# Hyatt Residence Club Coconut Plantation, Studio, Apr 8-15, $700



## Naniac (Feb 27, 2018)

I have a studio room (sleeps 4) reserved at Hyatt Coconut Plantation in Bonita Springs, FL.  The reservation is Sunday, April 8 through Sunday, April 15.  My plans have changed and I am no longer able to go.
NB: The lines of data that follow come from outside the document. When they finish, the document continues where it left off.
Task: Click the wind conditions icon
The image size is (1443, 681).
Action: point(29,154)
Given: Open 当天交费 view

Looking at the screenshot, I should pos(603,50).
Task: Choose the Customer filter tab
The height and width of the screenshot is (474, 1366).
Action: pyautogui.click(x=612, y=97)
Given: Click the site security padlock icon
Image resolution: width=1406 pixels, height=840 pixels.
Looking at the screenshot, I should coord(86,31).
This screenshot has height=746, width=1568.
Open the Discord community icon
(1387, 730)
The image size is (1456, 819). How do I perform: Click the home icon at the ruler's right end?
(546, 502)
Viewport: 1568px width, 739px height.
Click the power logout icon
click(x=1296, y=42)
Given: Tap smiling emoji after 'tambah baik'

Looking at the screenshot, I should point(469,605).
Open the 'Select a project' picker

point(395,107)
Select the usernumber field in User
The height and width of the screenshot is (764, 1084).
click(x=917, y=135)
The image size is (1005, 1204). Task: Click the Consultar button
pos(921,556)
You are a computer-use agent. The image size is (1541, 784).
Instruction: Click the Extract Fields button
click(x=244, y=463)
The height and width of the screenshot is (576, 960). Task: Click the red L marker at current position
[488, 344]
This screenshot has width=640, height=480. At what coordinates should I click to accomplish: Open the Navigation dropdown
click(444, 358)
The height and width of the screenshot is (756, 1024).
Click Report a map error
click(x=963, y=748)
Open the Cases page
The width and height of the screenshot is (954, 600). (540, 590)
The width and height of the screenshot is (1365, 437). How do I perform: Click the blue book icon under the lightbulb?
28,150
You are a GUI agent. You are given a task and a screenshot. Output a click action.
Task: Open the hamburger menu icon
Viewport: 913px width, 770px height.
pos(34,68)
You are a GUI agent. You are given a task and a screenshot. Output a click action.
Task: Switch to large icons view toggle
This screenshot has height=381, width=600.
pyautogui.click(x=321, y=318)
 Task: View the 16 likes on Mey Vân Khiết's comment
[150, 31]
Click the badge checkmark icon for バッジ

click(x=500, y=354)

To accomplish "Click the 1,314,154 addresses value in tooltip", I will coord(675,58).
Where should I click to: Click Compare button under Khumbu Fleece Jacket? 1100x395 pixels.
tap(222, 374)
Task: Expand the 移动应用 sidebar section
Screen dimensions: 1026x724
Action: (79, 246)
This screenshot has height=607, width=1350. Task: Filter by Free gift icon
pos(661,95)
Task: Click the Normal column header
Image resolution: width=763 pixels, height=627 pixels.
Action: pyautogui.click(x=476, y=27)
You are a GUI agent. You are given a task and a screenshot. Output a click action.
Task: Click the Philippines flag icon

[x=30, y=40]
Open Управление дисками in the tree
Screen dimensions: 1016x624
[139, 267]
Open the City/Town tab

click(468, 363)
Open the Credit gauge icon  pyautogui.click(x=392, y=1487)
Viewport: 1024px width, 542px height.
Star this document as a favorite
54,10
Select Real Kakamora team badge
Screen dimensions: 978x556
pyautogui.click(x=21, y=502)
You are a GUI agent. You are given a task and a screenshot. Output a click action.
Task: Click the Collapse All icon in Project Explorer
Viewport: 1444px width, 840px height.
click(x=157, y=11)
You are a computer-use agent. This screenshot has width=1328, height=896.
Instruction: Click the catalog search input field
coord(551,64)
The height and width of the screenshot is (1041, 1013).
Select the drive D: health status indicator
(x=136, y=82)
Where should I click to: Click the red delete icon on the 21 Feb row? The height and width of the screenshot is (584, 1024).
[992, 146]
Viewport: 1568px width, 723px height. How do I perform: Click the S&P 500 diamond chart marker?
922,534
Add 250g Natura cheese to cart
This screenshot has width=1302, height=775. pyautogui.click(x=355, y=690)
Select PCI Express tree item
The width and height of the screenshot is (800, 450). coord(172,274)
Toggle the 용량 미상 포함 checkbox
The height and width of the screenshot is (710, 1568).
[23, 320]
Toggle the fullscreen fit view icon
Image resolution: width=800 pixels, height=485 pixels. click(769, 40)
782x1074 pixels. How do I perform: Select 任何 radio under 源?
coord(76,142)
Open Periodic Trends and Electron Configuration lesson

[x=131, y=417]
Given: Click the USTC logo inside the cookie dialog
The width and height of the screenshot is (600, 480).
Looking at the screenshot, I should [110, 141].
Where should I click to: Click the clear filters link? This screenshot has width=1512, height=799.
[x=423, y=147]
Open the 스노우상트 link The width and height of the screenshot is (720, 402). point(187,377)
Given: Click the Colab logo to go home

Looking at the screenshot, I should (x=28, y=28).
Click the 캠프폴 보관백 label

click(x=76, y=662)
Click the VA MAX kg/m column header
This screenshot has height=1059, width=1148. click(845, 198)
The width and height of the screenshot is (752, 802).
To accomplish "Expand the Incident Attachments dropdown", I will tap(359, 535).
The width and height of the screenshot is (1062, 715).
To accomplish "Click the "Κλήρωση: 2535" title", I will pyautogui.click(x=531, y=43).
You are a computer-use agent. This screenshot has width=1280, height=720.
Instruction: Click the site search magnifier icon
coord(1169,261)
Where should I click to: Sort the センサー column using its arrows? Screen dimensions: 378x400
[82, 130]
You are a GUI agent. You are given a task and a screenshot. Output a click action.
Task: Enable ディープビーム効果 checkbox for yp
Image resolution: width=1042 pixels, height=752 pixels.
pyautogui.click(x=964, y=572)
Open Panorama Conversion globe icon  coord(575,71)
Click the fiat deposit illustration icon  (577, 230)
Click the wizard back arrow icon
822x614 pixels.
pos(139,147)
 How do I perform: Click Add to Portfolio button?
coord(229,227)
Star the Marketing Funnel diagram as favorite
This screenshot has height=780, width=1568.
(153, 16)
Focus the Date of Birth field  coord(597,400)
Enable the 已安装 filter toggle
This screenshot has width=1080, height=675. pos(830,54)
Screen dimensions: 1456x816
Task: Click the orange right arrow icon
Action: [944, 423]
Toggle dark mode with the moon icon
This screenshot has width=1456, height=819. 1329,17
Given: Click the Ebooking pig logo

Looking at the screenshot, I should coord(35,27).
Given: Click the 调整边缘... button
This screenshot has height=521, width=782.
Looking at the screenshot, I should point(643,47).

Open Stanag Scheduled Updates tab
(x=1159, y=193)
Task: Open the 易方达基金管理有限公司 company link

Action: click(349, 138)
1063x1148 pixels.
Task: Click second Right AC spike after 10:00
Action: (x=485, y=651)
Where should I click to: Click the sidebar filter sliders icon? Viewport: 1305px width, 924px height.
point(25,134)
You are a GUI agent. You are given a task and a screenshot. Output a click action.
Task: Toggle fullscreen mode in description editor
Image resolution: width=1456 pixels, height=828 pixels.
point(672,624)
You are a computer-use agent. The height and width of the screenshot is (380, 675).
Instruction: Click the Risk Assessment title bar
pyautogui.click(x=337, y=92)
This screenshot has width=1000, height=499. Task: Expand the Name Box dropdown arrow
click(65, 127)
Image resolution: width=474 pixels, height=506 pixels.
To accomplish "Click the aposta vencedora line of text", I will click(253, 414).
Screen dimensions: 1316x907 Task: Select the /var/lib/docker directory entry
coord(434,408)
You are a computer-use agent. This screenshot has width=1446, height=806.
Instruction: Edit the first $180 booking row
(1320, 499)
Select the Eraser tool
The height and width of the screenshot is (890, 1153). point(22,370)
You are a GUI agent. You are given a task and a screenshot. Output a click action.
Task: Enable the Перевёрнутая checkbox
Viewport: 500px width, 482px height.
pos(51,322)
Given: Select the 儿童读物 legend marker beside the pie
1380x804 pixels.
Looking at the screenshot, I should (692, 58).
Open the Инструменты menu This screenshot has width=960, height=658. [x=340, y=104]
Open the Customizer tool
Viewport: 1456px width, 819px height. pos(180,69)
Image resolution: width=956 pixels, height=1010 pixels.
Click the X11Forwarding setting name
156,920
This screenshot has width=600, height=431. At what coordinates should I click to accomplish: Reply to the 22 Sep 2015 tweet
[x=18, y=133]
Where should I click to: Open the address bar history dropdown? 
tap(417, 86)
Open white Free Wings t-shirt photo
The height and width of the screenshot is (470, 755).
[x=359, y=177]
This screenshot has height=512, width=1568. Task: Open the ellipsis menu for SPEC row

If I don't have any takers by March 15, I will be cancelling the reservation and moving my points to Interval.

Thanks for looking!


----------



## CherylOReilly (Feb 27, 2018)

Naniac said:


> I have a studio room (sleeps 4) reserved at Hyatt Coconut Plantation in Bonita Springs, FL.  The reservation is Sunday, April 8 through Sunday, April 15.  My plans have changed and I am no longer able to go.
> 
> If I don't have any takers by March 15, I will be cancelling the reservation and moving my points to Interval.
> 
> Thanks for looking!


Hi 1 am very interested - please let me know how to proceed


Naniac said:


> I have a studio room (sleeps 4) reserved at Hyatt Coconut Plantation in Bonita Springs, FL.  The reservation is Sunday, April 8 through Sunday, April 15.  My plans have changed and I am no longer able to go.
> 
> If I don't have any takers by March 15, I will be cancelling the reservation and moving my points to Interval.
> 
> Thanks for looking!


----------



## CherylOReilly (Feb 27, 2018)

I am very interested.  Please let me know how to proceed


----------



## Naniac (Feb 28, 2018)

Hello, Cheryl.  Let me get some information together and I will PM you later today.


----------



## Naniac (Mar 1, 2018)

FYI - This is still available.


----------



## Greatlakeslover (Mar 4, 2018)

I am interested.  Please PM with info to move forward.


----------



## Greatlakeslover (Mar 6, 2018)

Is this still available?


----------



## Naniac (Mar 8, 2018)

Hi, I'm sorry I haven't replied sooner.  I am not getting notifications for some reason.  Yes, this is still available.  I will PM you with more info.

-Teresa


----------



## Trevor (Mar 12, 2018)

I am very interested - I cant figure out how to direct message you?


----------



## brdzonbat (Mar 14, 2018)

Is this still available?


----------



## forestgump14 (Mar 15, 2018)

Not to be a jerk, but common courtesy would be to respond to these folks and let everyone on this post know whats going on.


----------